(Dataset records)
(begin)

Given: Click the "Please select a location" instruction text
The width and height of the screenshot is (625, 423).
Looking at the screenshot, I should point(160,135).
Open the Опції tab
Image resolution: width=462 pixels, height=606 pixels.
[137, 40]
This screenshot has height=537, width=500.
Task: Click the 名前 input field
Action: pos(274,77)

(end)

Write these lines as a JSON list of strings, one string per line, leaving out blank lines.

Solution for this task →
[
  "Given: Click the \"Please select a location\" instruction text",
  "The width and height of the screenshot is (625, 423).",
  "Looking at the screenshot, I should point(160,135).",
  "Open the Опції tab",
  "Image resolution: width=462 pixels, height=606 pixels.",
  "[137, 40]",
  "This screenshot has height=537, width=500.",
  "Task: Click the 名前 input field",
  "Action: pos(274,77)"
]